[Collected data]
------------------------------------------------------------

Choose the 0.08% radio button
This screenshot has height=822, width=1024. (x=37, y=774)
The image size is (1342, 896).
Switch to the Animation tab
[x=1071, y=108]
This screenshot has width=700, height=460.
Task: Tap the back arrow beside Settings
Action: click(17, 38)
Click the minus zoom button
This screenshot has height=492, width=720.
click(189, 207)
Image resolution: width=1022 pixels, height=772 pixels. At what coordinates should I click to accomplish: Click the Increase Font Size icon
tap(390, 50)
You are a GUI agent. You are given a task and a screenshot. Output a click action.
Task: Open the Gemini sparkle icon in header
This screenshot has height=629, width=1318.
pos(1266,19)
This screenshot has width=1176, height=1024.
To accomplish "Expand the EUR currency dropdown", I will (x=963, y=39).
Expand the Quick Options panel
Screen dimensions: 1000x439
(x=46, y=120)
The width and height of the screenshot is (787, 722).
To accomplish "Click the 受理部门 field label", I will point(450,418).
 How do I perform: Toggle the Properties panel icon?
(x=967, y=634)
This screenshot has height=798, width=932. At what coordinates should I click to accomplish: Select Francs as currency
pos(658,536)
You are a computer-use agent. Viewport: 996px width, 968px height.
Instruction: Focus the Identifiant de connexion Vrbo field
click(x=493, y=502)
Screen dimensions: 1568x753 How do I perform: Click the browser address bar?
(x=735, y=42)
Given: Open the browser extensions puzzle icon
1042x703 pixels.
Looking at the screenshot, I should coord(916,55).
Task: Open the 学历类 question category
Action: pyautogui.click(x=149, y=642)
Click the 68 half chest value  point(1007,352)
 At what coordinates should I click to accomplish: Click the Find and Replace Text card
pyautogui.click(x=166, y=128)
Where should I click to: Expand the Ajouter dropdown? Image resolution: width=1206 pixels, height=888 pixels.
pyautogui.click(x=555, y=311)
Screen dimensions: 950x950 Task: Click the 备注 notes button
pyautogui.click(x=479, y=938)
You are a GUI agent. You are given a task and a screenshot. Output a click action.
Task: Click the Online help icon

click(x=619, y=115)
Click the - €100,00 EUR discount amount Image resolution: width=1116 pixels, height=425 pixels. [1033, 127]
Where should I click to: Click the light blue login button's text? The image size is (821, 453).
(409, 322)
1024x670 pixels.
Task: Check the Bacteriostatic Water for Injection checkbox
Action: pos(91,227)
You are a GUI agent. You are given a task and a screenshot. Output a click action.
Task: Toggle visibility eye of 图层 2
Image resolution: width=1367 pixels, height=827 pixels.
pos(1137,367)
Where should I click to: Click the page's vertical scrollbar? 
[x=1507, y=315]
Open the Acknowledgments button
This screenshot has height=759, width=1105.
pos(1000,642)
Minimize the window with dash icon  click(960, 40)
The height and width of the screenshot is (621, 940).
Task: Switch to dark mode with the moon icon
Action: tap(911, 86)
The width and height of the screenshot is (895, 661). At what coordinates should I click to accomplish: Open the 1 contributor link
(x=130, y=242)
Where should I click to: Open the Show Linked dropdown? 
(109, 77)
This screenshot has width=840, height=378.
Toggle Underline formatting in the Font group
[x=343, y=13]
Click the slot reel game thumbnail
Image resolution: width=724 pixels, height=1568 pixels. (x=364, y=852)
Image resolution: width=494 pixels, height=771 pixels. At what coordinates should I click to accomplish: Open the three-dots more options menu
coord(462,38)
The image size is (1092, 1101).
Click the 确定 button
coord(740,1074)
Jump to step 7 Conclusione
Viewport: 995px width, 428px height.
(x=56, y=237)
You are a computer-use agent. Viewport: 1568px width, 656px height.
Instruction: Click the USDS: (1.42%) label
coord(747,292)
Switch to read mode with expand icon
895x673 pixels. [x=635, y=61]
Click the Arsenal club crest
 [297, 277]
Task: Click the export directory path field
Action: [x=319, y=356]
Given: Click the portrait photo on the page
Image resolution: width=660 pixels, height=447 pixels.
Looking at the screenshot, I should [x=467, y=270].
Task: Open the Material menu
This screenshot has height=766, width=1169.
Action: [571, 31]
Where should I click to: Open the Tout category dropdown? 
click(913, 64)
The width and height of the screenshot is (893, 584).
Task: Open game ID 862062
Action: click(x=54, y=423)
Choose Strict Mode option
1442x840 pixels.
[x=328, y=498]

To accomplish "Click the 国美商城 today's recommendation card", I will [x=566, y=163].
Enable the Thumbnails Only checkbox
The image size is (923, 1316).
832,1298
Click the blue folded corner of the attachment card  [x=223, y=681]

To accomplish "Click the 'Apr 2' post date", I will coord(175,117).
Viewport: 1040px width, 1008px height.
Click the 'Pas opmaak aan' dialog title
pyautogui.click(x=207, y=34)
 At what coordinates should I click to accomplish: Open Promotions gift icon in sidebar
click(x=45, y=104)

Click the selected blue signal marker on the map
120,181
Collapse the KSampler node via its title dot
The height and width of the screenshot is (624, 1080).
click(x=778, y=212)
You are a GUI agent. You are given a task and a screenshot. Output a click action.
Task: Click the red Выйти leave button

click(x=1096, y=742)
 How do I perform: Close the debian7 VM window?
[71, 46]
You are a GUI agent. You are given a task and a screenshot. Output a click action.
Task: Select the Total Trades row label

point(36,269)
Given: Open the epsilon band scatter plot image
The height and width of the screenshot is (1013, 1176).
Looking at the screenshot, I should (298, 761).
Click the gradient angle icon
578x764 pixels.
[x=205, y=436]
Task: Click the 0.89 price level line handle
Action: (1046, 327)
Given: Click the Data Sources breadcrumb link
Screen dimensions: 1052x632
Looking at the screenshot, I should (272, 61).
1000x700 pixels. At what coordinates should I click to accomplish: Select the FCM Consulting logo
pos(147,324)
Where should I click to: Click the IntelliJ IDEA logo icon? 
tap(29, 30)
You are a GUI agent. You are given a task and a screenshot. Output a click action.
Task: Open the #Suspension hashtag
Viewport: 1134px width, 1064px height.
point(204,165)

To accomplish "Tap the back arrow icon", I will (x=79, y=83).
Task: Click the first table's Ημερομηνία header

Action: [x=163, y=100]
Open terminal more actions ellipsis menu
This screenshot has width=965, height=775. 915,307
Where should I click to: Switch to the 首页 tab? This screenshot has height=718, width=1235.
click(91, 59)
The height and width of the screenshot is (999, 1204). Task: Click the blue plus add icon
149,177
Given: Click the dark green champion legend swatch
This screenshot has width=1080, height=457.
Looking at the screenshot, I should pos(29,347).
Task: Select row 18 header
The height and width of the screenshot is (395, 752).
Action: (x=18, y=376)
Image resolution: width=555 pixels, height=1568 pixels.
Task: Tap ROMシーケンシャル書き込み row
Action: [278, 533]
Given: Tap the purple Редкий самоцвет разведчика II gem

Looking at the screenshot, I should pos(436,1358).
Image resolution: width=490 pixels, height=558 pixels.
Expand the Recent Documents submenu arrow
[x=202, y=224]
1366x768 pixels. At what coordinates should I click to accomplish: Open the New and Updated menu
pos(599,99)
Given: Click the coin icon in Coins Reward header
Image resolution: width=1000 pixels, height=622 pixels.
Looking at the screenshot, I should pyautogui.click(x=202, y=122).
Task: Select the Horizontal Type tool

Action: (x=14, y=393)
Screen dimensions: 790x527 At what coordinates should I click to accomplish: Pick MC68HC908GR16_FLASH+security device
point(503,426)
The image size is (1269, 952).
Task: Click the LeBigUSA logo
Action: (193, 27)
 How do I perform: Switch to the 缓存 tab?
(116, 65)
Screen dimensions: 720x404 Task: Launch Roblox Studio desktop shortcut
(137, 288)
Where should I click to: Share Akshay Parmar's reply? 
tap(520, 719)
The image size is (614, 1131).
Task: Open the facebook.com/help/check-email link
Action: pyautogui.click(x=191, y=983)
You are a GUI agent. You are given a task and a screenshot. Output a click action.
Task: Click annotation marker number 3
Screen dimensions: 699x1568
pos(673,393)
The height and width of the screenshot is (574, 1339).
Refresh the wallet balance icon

------------------------------------------------------------

◆ Exercise details
All lines of the data above that include the word "computer" must be shown.

◆ Solution for this task
You are a computer-use agent. Viewport: 996px width, 968px height.
You are a computer-use agent. Viewport: 1568px width, 656px height.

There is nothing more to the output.